## Instruction
Quote the material below word for word, omitting the pictures.

## Provided records
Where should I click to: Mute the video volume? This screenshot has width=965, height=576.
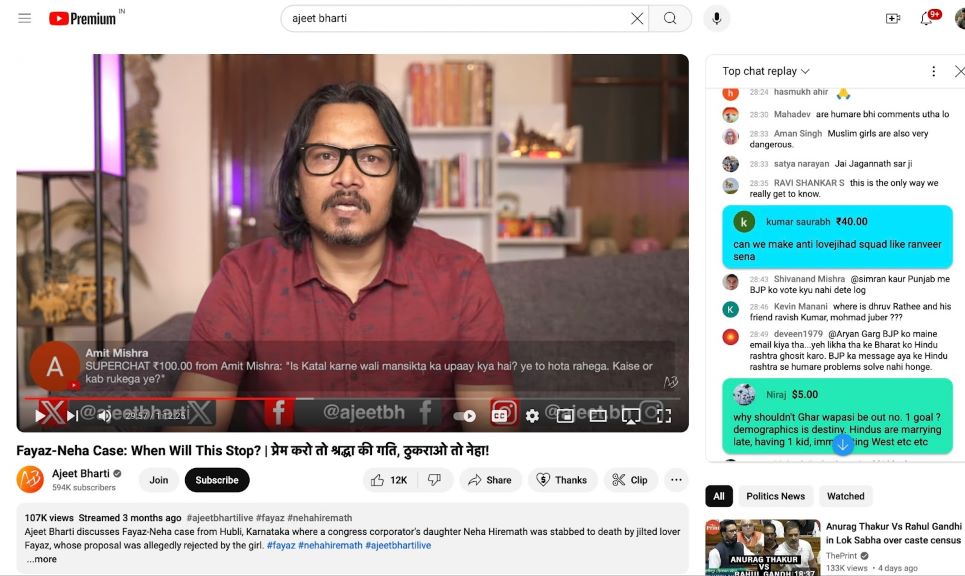coord(104,415)
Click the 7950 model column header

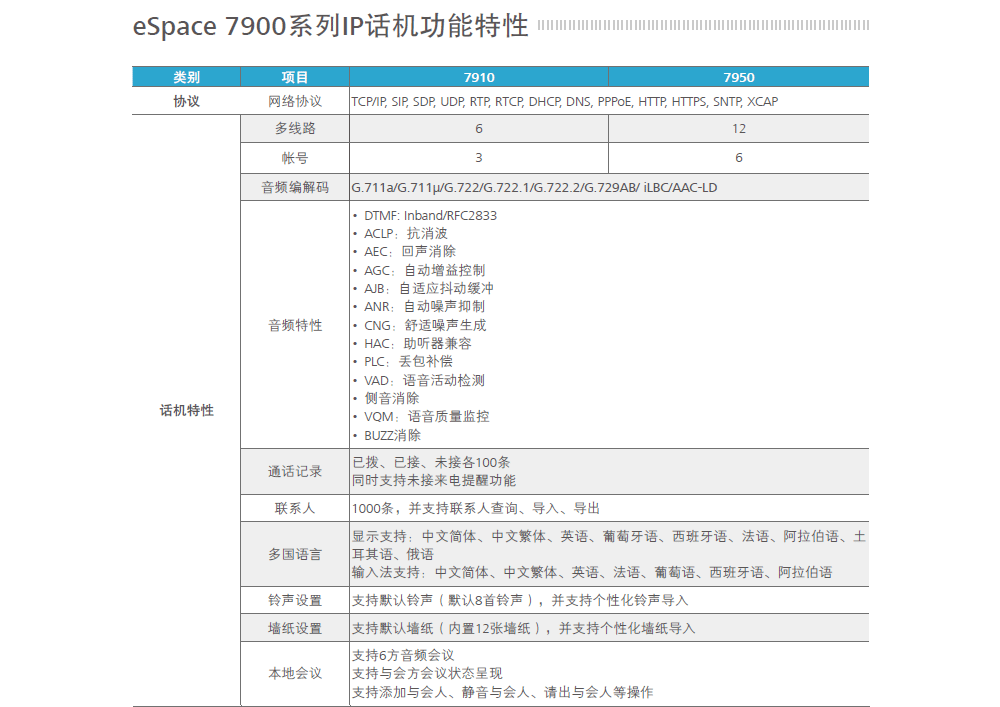[738, 77]
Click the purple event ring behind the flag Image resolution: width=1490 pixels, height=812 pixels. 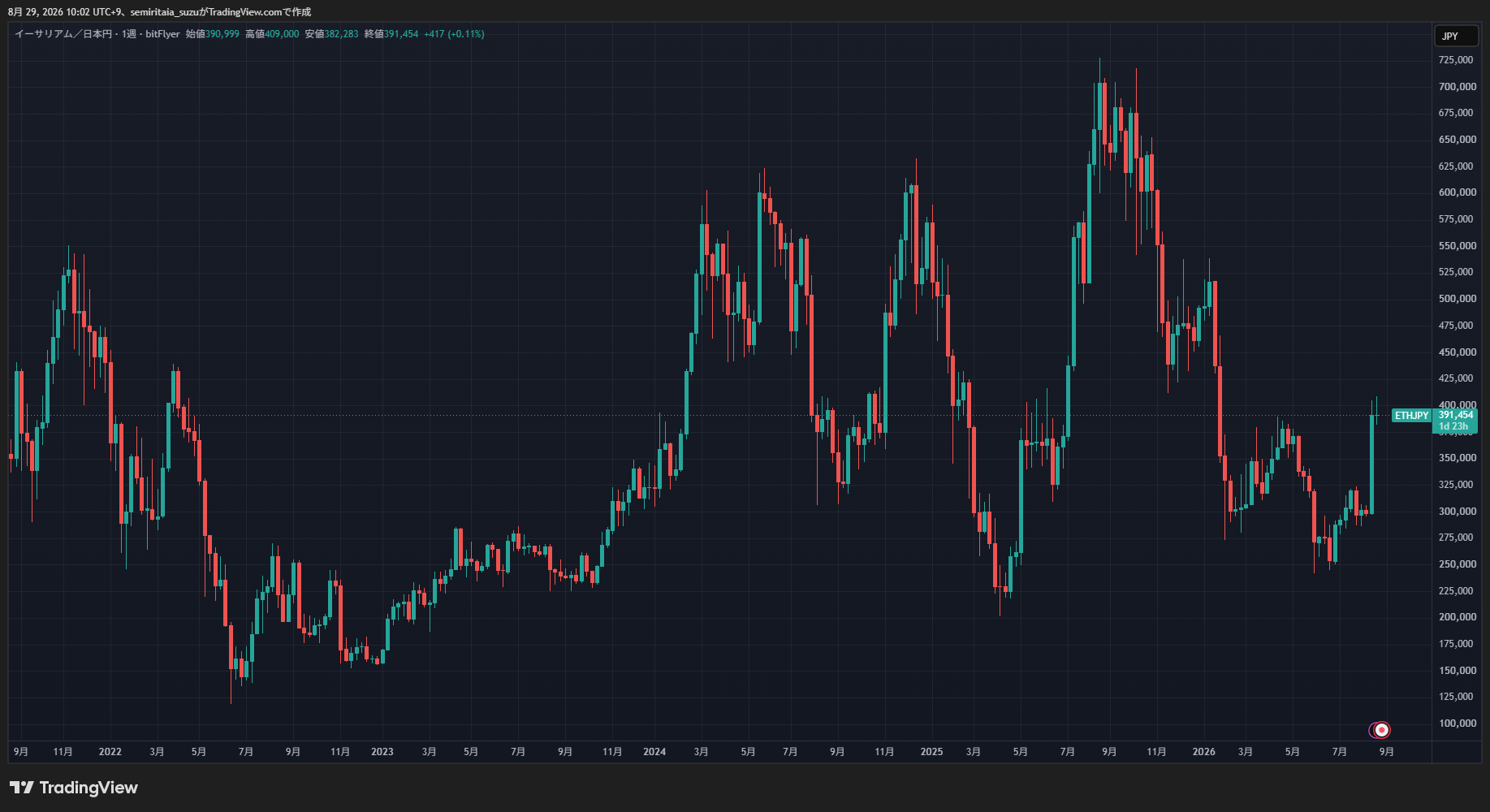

## Expected answer
Where should I click to: Mute the video volume? This screenshot has width=965, height=576.
coord(104,415)
Click the 7950 model column header

[738, 77]
Click the purple event ring behind the flag Image resolution: width=1490 pixels, height=812 pixels. 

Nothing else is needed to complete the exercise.